Tom H. C. Anderson - Next Gen Market Research™

More Than Market Research - Gain The Information Advantage

Tom H. C. Anderson - Next Gen Market Research™ header image 6

By PVG viagra

application/rss+xml

The Experts of Text!

March 10th, 2011 · 7 Comments

2 Text Questions * 5 Analytics Experts = 10 Text Analytics Gems

Ezra Steinberg who interviewed me last month about Text Analytics and OdinText just published the Q&A below. I think the questions are very relevant for many of us trying to understand social media. I received permission from Text Analytics News (and The 7th Annual Text Analytics Summit) to republish the piece here on NGMR. If you have any comments or questions about text analytics in social media feel free to leave them here.

@TomHCAnderson

—————

In preparation for the Text Analytics Summit I had the pleasure of asking five of the foremost experts in text analytics a couple of questions on one of the sexiest areas in analytics, the intersection of text and social media.

I spoke to:

I’m sure you’ll find the responses below as interesting as I did.

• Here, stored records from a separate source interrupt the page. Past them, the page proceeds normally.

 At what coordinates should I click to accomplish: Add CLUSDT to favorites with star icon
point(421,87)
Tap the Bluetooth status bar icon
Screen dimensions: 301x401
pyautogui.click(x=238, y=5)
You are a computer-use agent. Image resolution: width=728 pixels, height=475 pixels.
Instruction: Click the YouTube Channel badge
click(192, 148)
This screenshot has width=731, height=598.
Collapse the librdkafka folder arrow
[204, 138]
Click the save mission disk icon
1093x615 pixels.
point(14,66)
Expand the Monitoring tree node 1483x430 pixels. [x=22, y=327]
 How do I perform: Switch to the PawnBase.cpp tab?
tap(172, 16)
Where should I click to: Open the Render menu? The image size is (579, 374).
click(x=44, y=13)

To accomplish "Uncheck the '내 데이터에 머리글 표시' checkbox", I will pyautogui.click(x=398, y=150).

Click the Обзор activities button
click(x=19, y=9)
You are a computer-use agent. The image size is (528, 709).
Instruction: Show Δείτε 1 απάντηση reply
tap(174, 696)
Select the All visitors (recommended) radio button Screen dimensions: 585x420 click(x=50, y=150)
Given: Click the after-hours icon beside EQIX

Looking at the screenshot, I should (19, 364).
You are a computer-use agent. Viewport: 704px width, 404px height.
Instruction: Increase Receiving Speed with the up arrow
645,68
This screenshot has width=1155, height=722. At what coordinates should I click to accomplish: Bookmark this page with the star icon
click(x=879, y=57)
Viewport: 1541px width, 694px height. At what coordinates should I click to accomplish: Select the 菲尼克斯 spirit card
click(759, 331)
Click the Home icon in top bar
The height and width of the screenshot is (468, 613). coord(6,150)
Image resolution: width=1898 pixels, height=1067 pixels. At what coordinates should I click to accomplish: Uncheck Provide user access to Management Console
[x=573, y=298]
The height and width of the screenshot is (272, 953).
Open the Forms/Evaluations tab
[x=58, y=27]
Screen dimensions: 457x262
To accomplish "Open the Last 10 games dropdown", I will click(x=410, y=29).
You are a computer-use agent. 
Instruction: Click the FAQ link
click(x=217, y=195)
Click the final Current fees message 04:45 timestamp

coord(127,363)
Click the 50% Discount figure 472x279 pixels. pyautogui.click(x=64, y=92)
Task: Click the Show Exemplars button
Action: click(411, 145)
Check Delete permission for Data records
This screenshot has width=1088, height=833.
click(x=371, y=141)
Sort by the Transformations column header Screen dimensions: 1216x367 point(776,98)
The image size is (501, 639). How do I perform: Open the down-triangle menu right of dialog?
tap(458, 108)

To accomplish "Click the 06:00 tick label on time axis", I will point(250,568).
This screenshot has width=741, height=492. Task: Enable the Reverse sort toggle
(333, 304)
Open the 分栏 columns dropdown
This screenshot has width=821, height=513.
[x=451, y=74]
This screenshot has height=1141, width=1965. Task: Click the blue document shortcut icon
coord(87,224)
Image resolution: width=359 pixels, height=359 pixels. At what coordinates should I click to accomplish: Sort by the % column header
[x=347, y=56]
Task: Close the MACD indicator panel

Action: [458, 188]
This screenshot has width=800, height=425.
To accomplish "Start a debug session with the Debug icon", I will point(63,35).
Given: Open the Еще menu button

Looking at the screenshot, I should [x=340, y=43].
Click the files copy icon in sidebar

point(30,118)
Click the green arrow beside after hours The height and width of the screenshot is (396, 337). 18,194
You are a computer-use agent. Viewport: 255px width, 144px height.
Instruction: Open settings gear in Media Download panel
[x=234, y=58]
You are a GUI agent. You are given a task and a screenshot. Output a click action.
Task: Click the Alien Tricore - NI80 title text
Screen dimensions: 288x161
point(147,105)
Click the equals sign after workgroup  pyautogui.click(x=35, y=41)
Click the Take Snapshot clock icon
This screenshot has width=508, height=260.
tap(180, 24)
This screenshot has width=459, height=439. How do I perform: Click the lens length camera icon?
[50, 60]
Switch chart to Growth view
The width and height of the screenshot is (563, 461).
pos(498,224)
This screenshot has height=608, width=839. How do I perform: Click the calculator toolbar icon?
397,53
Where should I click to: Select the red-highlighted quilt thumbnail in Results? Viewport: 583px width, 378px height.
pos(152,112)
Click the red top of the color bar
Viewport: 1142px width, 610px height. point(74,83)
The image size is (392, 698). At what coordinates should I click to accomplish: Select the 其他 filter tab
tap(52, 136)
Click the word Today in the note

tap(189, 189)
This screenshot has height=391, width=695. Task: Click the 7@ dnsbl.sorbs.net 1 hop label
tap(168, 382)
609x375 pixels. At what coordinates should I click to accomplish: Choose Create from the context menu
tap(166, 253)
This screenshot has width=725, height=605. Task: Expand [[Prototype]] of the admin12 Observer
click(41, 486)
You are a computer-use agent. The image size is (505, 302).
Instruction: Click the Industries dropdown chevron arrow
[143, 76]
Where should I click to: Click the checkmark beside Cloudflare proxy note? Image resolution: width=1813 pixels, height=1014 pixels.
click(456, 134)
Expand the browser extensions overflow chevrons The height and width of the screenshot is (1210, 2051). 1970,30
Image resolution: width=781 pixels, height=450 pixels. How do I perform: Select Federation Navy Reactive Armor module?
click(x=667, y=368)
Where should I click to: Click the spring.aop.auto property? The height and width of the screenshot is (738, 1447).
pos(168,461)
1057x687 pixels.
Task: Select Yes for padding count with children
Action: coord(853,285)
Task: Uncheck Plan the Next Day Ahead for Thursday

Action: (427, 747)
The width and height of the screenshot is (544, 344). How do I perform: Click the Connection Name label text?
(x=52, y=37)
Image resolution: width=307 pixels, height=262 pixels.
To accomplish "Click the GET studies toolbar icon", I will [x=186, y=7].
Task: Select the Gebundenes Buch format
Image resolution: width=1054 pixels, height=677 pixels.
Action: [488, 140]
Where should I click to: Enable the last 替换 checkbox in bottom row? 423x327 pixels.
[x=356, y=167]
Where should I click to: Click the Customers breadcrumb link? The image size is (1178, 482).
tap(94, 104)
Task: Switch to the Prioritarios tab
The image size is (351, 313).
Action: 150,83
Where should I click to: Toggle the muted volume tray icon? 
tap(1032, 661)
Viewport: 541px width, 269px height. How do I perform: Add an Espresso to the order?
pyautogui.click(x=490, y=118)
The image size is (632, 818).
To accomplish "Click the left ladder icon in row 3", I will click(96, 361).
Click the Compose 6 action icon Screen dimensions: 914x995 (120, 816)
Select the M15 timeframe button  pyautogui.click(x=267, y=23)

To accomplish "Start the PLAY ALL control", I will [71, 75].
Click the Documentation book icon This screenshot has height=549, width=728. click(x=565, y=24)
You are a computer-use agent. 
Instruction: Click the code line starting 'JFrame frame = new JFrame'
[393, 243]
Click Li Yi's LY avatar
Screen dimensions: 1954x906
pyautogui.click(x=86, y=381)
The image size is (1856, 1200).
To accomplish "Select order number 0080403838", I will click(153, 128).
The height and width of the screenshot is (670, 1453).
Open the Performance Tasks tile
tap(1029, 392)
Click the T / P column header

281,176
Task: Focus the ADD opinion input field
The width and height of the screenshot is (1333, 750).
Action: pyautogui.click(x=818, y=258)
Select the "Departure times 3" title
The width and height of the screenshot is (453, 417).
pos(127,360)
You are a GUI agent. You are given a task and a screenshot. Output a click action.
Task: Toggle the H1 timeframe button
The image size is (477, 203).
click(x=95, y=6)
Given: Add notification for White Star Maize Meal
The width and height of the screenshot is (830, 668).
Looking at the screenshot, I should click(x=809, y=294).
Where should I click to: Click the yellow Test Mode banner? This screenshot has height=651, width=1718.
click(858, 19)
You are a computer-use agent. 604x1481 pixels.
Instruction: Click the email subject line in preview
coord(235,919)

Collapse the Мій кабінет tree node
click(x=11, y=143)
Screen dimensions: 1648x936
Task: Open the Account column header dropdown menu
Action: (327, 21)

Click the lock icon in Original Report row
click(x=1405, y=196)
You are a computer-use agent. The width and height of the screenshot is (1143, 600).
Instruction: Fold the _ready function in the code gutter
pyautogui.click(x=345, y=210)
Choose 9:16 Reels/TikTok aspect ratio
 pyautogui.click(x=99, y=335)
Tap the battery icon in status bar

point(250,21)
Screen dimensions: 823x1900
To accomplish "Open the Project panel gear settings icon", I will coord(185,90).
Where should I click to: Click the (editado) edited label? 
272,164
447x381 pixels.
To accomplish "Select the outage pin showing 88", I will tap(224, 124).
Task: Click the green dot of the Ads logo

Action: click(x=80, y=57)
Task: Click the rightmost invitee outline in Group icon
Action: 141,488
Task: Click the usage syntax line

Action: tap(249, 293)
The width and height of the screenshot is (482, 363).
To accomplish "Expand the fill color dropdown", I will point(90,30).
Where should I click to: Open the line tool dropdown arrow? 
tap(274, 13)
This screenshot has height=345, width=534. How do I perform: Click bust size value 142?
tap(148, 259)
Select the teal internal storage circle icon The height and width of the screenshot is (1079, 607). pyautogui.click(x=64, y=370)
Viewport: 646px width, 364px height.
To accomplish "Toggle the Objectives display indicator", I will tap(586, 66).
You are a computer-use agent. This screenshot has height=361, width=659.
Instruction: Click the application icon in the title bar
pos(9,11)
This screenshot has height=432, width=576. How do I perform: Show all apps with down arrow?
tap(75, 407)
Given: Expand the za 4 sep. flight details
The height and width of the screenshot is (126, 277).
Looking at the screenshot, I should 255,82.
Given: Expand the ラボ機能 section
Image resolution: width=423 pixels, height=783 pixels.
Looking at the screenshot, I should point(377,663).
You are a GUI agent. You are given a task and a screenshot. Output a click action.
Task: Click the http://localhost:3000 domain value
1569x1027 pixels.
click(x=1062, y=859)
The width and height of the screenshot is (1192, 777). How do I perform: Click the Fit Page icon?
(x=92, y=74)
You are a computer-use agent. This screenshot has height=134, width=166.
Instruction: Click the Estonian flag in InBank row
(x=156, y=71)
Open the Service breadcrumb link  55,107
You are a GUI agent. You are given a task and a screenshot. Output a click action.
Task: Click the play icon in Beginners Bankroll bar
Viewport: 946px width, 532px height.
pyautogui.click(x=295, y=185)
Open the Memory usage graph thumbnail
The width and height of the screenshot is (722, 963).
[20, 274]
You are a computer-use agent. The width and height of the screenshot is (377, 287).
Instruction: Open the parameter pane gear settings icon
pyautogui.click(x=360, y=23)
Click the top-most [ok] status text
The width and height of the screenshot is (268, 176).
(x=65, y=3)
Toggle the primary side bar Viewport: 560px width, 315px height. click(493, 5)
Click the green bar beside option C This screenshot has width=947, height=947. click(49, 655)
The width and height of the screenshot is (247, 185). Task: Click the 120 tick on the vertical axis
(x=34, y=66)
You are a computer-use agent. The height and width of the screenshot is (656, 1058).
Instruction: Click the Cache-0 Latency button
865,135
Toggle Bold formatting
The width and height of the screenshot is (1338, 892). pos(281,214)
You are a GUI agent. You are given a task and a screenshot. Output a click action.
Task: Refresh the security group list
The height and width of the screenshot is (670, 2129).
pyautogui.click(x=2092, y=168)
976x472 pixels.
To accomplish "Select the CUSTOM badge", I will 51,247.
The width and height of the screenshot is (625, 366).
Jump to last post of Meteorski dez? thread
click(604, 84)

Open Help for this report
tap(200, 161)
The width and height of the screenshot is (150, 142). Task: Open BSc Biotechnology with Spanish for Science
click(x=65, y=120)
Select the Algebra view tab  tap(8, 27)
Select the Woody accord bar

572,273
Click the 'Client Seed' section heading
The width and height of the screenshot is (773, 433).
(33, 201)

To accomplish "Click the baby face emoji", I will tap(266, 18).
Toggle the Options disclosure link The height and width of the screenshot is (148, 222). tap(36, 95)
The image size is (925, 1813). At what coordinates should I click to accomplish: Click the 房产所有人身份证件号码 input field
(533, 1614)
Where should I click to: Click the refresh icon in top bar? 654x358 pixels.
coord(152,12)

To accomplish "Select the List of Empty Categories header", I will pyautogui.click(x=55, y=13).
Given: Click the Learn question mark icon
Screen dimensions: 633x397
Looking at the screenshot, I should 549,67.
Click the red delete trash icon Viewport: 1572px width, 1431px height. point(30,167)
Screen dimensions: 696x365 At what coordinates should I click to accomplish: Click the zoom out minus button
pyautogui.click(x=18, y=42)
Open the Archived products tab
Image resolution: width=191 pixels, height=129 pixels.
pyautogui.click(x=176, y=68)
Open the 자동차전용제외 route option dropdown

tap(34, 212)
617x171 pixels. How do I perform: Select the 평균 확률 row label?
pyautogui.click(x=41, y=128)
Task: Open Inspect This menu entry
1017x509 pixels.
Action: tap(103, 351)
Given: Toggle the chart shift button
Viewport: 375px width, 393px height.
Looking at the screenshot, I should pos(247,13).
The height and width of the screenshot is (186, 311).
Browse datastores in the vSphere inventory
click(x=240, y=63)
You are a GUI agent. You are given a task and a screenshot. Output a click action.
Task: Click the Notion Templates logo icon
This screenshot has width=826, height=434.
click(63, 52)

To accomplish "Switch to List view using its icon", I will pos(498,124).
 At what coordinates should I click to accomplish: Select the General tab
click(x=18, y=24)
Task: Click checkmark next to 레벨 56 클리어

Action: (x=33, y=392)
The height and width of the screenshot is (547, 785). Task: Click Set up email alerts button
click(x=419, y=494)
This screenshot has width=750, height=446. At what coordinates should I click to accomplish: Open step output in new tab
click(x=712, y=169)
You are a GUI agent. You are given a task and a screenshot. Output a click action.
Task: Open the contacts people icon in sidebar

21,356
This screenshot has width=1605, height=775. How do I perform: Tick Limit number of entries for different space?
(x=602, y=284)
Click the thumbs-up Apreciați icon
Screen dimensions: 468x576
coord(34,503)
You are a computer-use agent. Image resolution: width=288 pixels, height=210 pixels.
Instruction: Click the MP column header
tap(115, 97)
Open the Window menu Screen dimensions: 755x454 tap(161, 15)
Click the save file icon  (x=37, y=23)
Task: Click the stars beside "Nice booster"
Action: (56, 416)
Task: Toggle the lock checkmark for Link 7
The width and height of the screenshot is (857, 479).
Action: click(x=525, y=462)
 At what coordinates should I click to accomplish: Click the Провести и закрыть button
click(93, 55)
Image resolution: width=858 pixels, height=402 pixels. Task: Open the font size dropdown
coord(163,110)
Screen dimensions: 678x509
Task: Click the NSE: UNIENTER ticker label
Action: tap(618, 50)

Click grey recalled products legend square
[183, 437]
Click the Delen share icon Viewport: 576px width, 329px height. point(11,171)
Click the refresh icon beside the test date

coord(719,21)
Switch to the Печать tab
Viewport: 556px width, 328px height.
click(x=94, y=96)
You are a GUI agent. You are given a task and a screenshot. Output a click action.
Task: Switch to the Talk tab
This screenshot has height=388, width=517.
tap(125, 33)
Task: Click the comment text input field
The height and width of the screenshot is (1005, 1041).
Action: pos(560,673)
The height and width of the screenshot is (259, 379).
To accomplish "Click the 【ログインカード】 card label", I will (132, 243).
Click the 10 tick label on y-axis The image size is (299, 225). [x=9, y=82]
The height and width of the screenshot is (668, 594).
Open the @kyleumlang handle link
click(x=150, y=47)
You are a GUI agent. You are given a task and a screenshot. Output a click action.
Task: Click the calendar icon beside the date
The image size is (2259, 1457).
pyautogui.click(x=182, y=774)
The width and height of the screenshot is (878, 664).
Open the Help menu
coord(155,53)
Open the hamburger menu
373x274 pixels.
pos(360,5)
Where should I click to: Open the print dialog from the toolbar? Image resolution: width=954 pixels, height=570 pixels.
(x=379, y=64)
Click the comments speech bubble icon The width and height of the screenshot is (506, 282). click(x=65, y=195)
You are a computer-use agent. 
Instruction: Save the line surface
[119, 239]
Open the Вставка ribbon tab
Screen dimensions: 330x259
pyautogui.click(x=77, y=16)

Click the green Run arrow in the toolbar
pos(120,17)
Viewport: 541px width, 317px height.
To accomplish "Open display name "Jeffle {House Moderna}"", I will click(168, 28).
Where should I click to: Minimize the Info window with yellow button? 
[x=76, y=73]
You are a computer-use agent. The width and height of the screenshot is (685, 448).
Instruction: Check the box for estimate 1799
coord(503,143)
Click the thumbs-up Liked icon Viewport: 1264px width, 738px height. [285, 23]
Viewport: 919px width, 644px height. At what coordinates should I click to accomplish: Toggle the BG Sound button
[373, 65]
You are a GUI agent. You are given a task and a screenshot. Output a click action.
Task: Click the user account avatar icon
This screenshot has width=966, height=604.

Text Analytics is being used more and more to understand and analyze social media. What are the biggest challenges in this area?

Tom (Anderson Analytics)

Social media is very broad. It depends on what part of social media we’re talking about. Generally we think about social media as the most ‘unstructured’ text data projects (pun intended). However, in many ways it is also ideal for leveraging the benefits of text analytics software as it’s theoretically limitless, continuous and free. These same opportunities also pose the biggest challenges.

I’ve found the work we, and the subsequent analytics best practices we developed over the course of six years in working with various software and client projects has proven invaluable in helping us to build software that actually provides the insights clients expect. I think because social media is new, some have approached the text analytics software without thinking about proper methodological considerations. This has been one of the biggest shortcomings of the industry I believe.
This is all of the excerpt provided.